When people ask you who you want to fuck, and they will, you always have to say a name, a safe name, too, just so no one thinks you’re queer. I tell my friends and anyone who might want to beat me up, that I’d like to fuck Connie Stultz, because every guy in their right mind wants to fuck Connie Stutlz. And as far as anyone I know is concerned, no one will fuck Connie Stutlz. I only mention this, because if I ever had the free will to say who I’d fuck if some magic spell made it so, it’d be Sarah for damn sure. I just don’t feel like saying it, because if it ever got back to her, then she’d just use it against me somehow, pretend to show a little bit of her tit to me and then turn away to show one of her girlfriends while they both laugh about it. I’ve seen her do that before. Instead, if you just say, Connie Stutlz, you’re in good shape, since every dork, geek, nerd, jock, and asshole alike wants to get his hands on her. She’s universally held as the pinnacle of sexuality for our entire class. Breaking it down, I don’t know why. She’s hot and extremely friendly. Sure, she’s great friends with everyone I hate to death, but she’s always got a smile on her face, always at the forefront of everything, student senate and fund raisers, and all. She’s a popular girl with great clothes and hair. She goes to a tanning salon all the time, too. All year round she wears flowered dresses. And I can remember all her best colors even during the summertime when I never see her around. And yes, she has a great body. She turns heads easy, but I don’t really think about her that much. In fact, after I notice her, I tend to forget she’s around, until somebody else comes up says, hey, wouldn’t you like to grab a piece of that ass. And of course, you nod or say, yeah, because you don’t want anyone to think you’re gay.

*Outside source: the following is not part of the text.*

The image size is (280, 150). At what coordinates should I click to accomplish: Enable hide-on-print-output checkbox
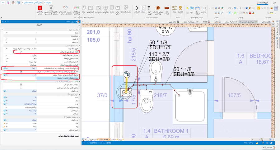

She always remembers my name, and that’s strange. I hope she hasn’t heard it too much. Maybe it sticks because we used to take a lot of the same classes, and she thinks Ray has a great sense of humor, and he most certainly does when he’s not trying too hard. I don’t mind getting remembered by association. It’s the only thing real good that comes out of people like us hanging around each other. Otherwise, us knowing each other is just counter productive. You can’t afford to mention somebody else when you’re trying to get some place. Combining efforts was never thought of. It’s all too territorial. As long as there’s some kind of dispute going on, things are tense, but no one has to feels like a total jerk for saying, “this girl’s mine” because he knows the others would call him on it. Besides, I don’t think we’re a very original lot. If one person gets anywhere with any girl, the whole flock is swarming in, because they can’t believe that one of the others could get somewhere that he couldn’t. And we’re not too particular with who the girl is, though, the feelings end up strong enough. So, in the back of my head, I feel like I’m hung up on Sarah, trying to get that to stick, because otherwise, I’d be there trying to unbutton the same pair of pants Ray’s after. I’ve done it before, and the only reason I couldn’t get anywhere was because I wasn’t as quick as he is. He’s got pretty good comebacks and all. It helps him out against thugs like Randy, but not for too long. Randy just laughs with him a bit and waits until he can slug him or threaten to. Ray can’t say much more after that except, “whatever” and that’s as good as saying, “I’m gay.”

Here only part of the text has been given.